Methods We queried the TriNetX Global Network for patients <18 years carrying ICD-10 code L20 for AD. The index date was the first prescription or AD-related encounter, and baseline was the 12 months prior. Cohort sizes were: dupilumab 12,871; untreated 144,655; HPCS 45,992; LMCS 514,970; TCI 40,814; targeted topicals 9,408; any topical 634,356. Each comparator was 1:1 propensity-score matched to the dupilumab cohort on age, sex, race/ethnicity, and baseline metabolic diagnoses. All standardized mean differences were <0.01.

Outcomes were assessed at 6 months, 1, 3, and 5 years, and any time after index. Logistic regression provided odds ratios (OR) with 95% confidence intervals (CI); Kaplan-Meier curves, log-rank tests, and proportional-hazards diagnostics provided time-to-event differences.
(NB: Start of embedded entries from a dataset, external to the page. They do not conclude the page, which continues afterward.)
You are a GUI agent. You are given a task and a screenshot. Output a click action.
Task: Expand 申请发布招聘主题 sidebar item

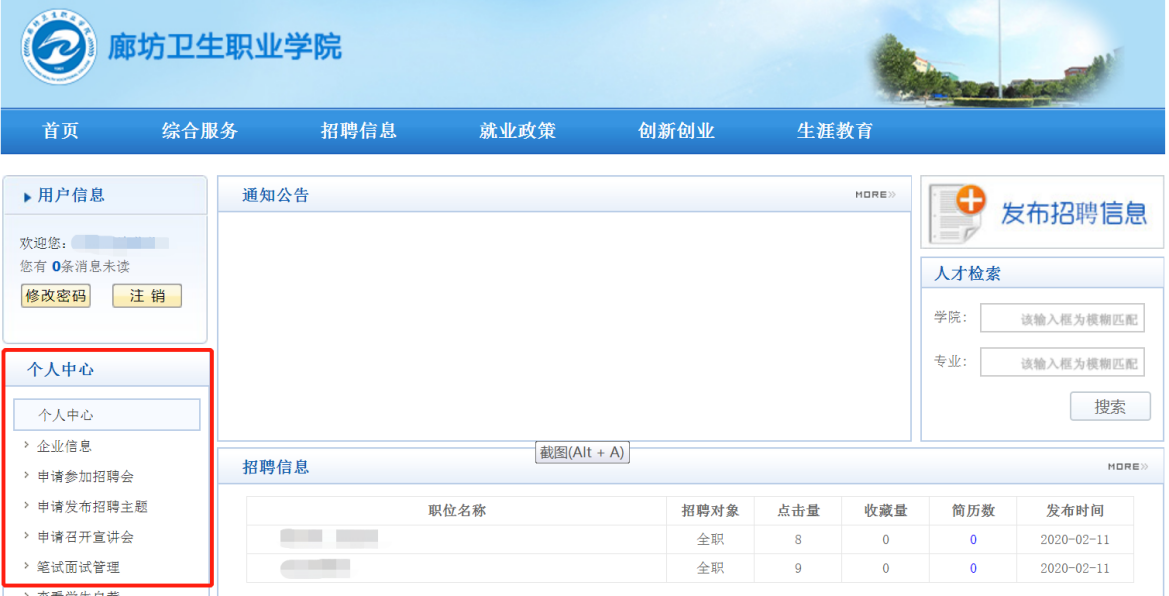92,507
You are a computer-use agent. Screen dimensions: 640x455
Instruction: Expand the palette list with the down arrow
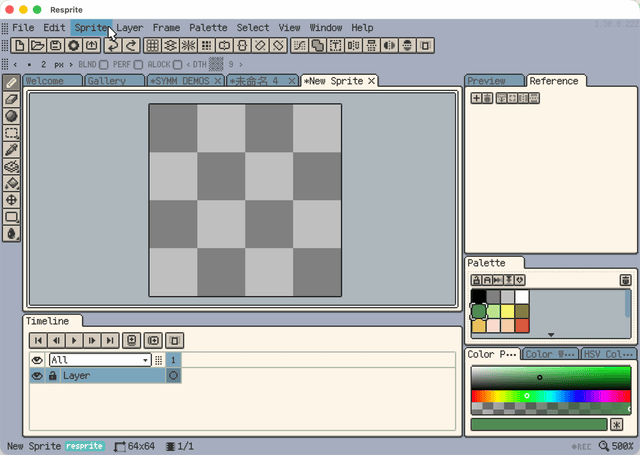click(549, 335)
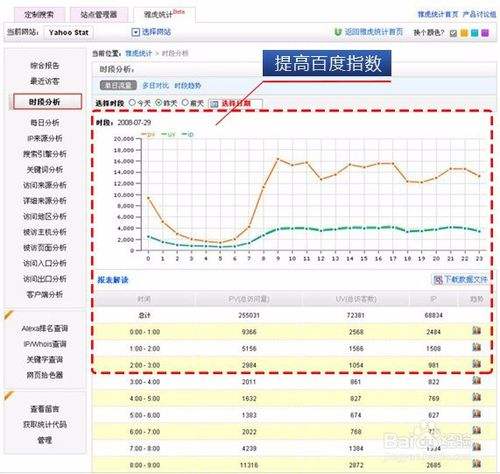Choose the purple color theme swatch

click(485, 33)
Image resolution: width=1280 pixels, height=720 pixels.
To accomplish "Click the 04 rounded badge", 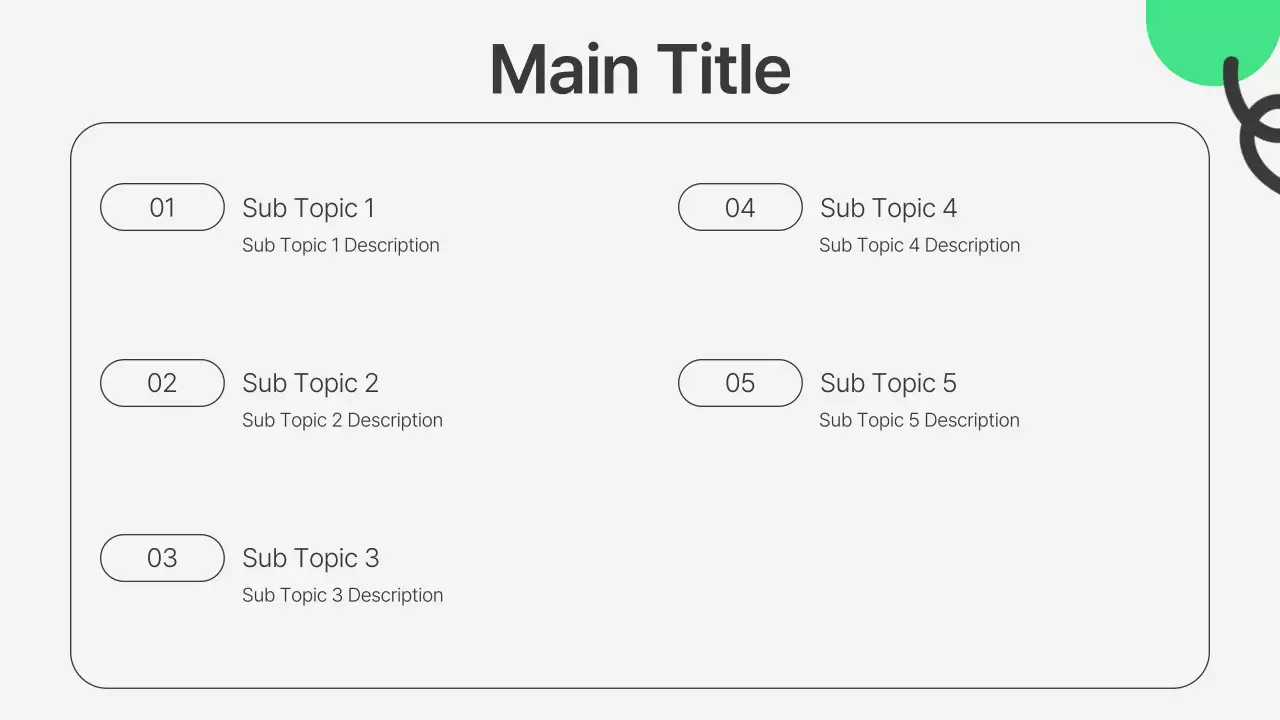I will [x=740, y=207].
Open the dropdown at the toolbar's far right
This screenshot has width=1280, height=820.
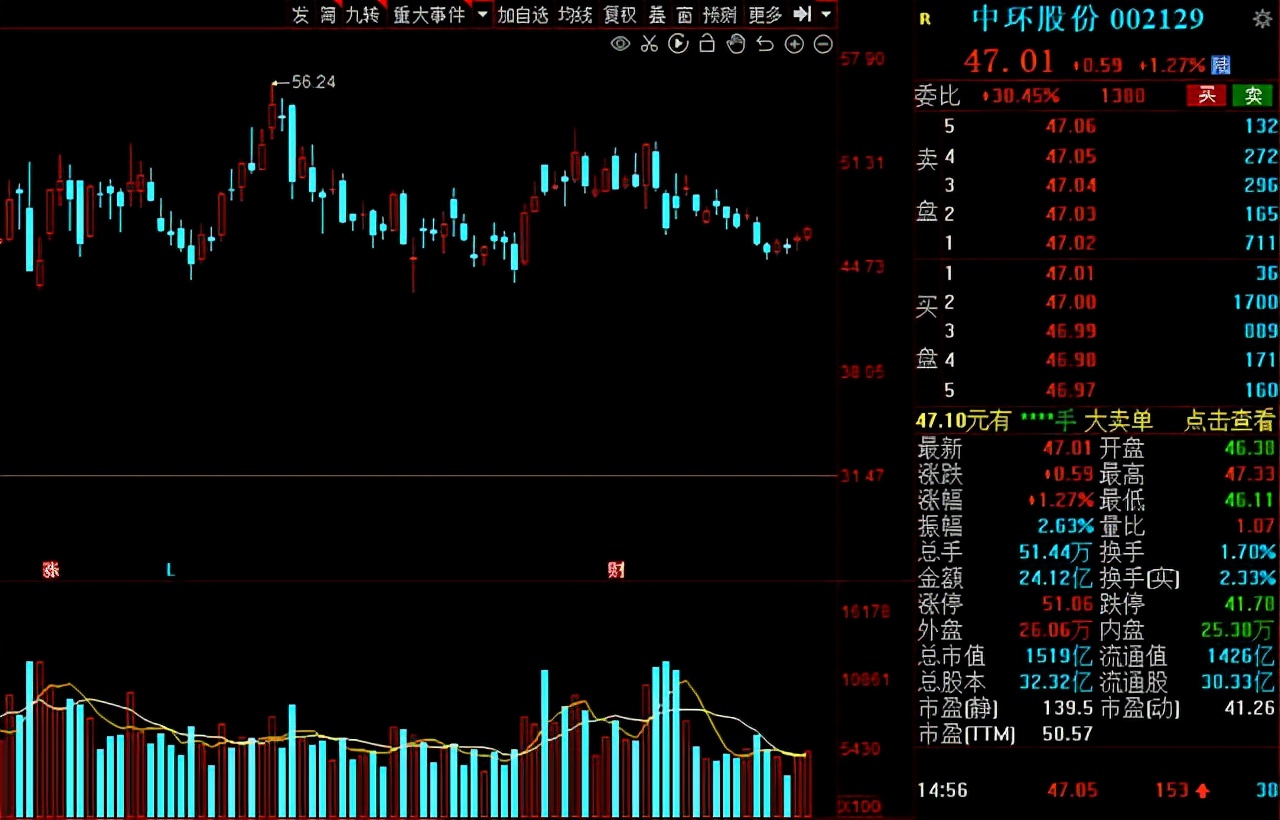[x=828, y=15]
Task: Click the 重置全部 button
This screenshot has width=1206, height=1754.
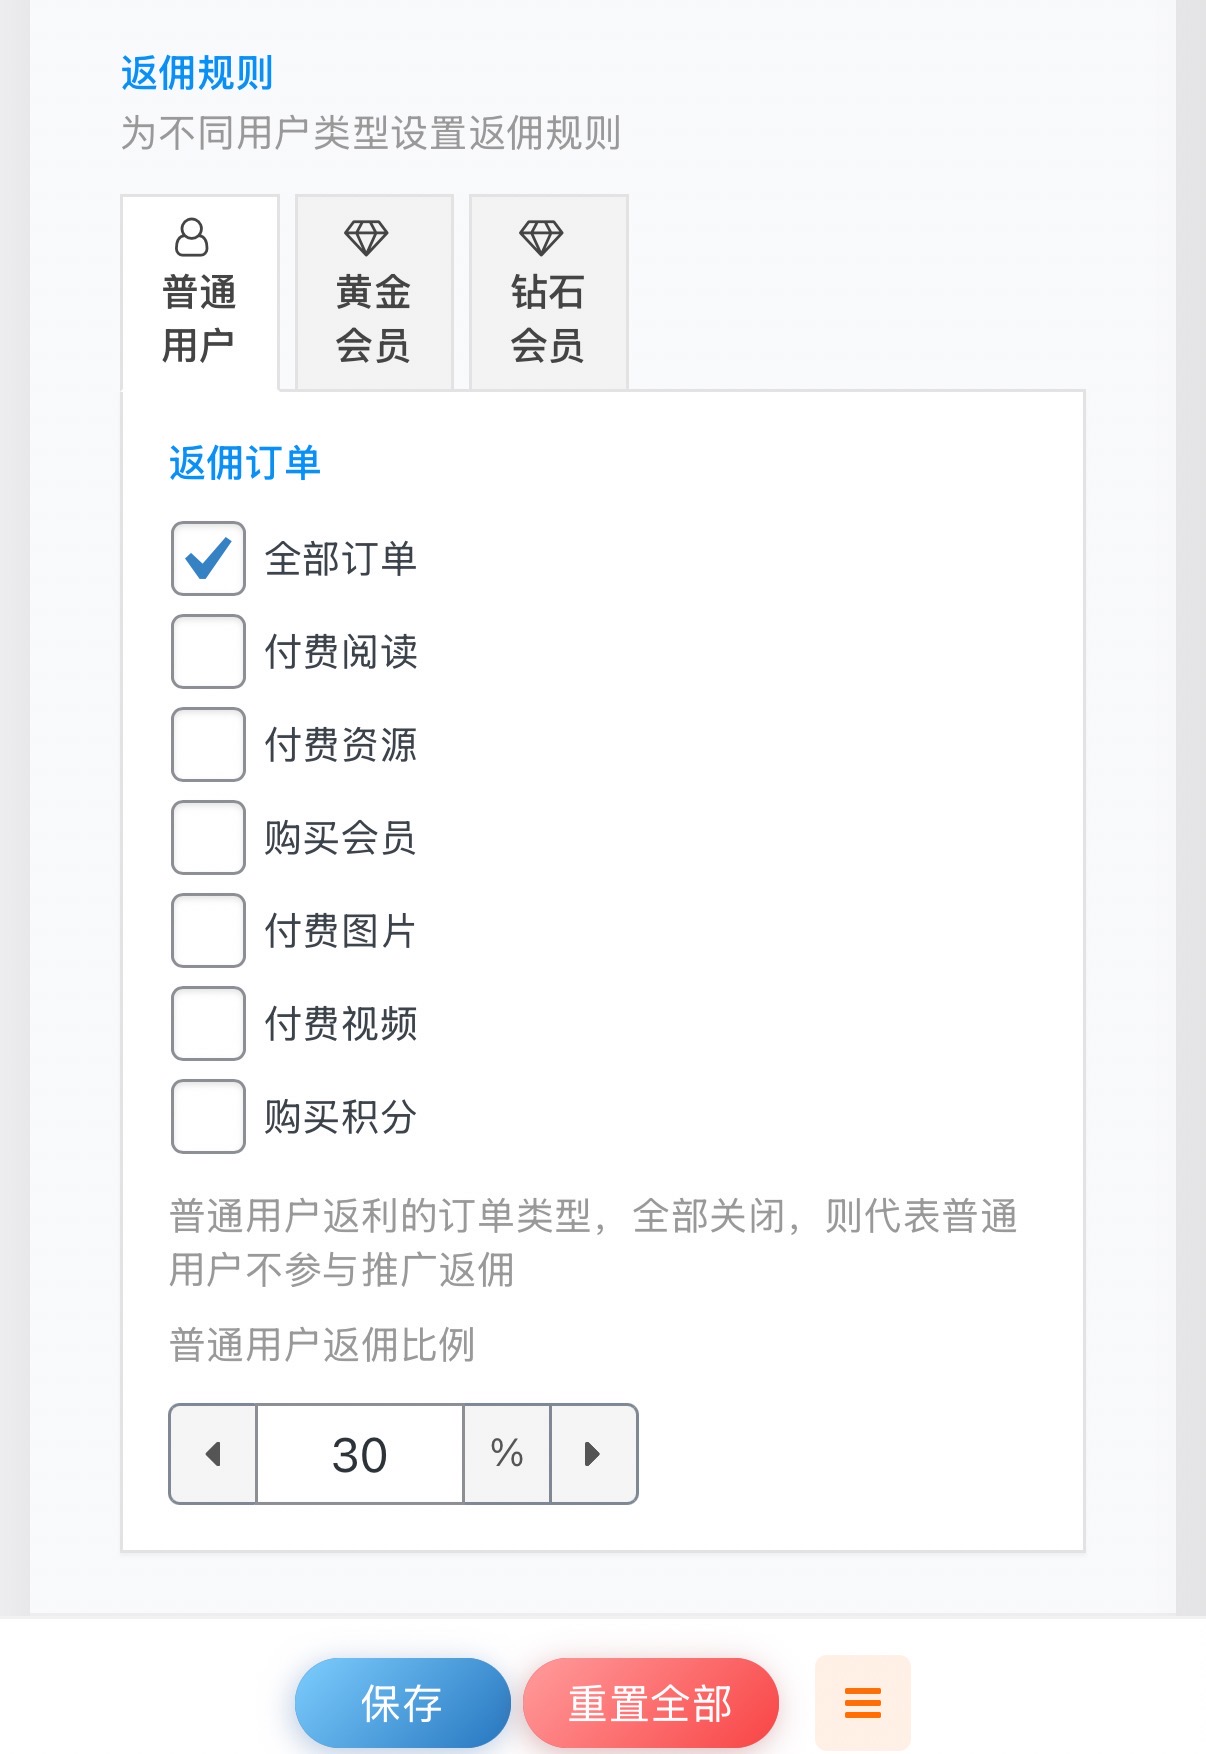Action: (x=650, y=1700)
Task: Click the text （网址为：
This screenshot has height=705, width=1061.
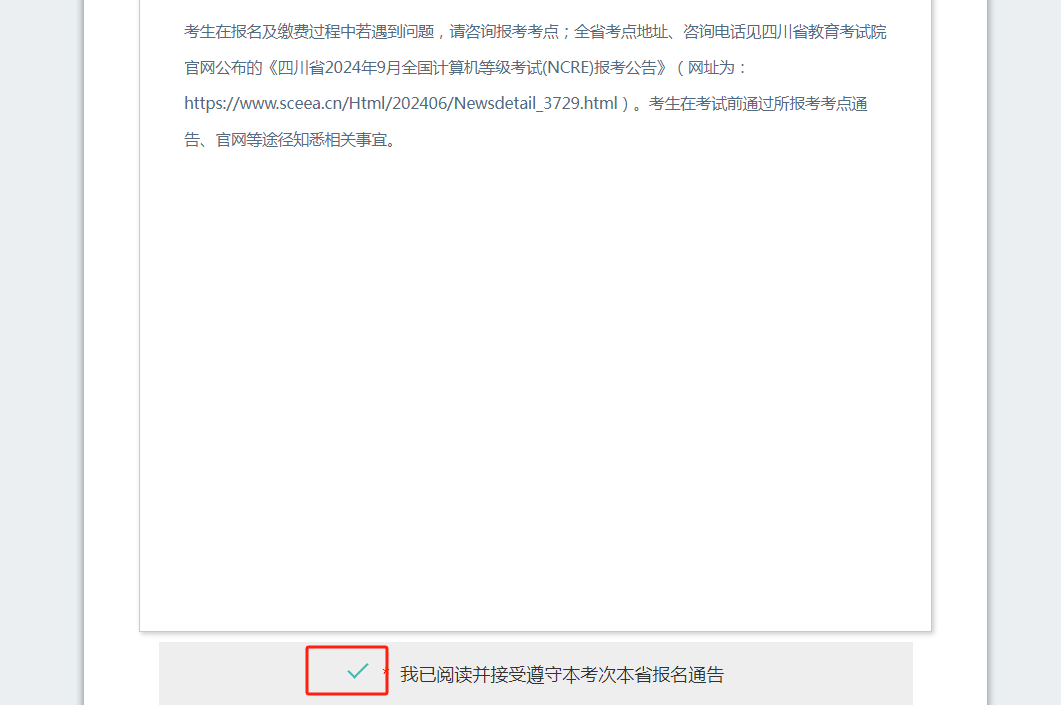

Two-sided p<.05 signified significance. Analyses were conducted in R 4.3 and TriNetX; de-identified data rendered our study IRB-exempt.

Results Within 1 year of treatment-onset, dupilumab showed numerically higher—but frequently non-significant odds for metabolic dysfunction compared with topicals (e.g., overweight/obesity OR 1.225, 95% CI 0.857-1.751 at 6 months vs TCI).

However, ~30 months post-index, Kaplan-Meier curves diverged; dupilumab seemed to confer a protective metabolic effect versus all comparators. By 5 years, dupilumab exhibited lower risk for nearly all metabolic outcomes. Versus the aggregated topical cohort, for example, 5-year ORs were 0.417 for overweight/obesity, 0.435 for dyslipidemia, 0.605 for elevated glucose, and 0.554 for acanthosis nigricans (all p<.001). This protective association continued beyond 5 years.

Protective associations were similar against HPCS, LMCS, and TCI, and modestly attenuated against targeted non-steroidal topicals. No comparator showed excess late metabolic risk relative to dupilumab.

Conclusion Our analysis with this large real-world pediatric cohort suggests dupilumab may increase early metabolic dysfunction (frequently without statistical significance), while conferring pronounced long-term protective metabolic effects compared with topical-only management or no therapy, supporting the hypothesis that sustained interleukin-4/13 inhibition may favorably alter metabolic risk trajectories in pediatric AD. Prospective studies adjusting for disease severity and further mechanistic studies may help confirm this causality and elucidate the underlying mechanisms.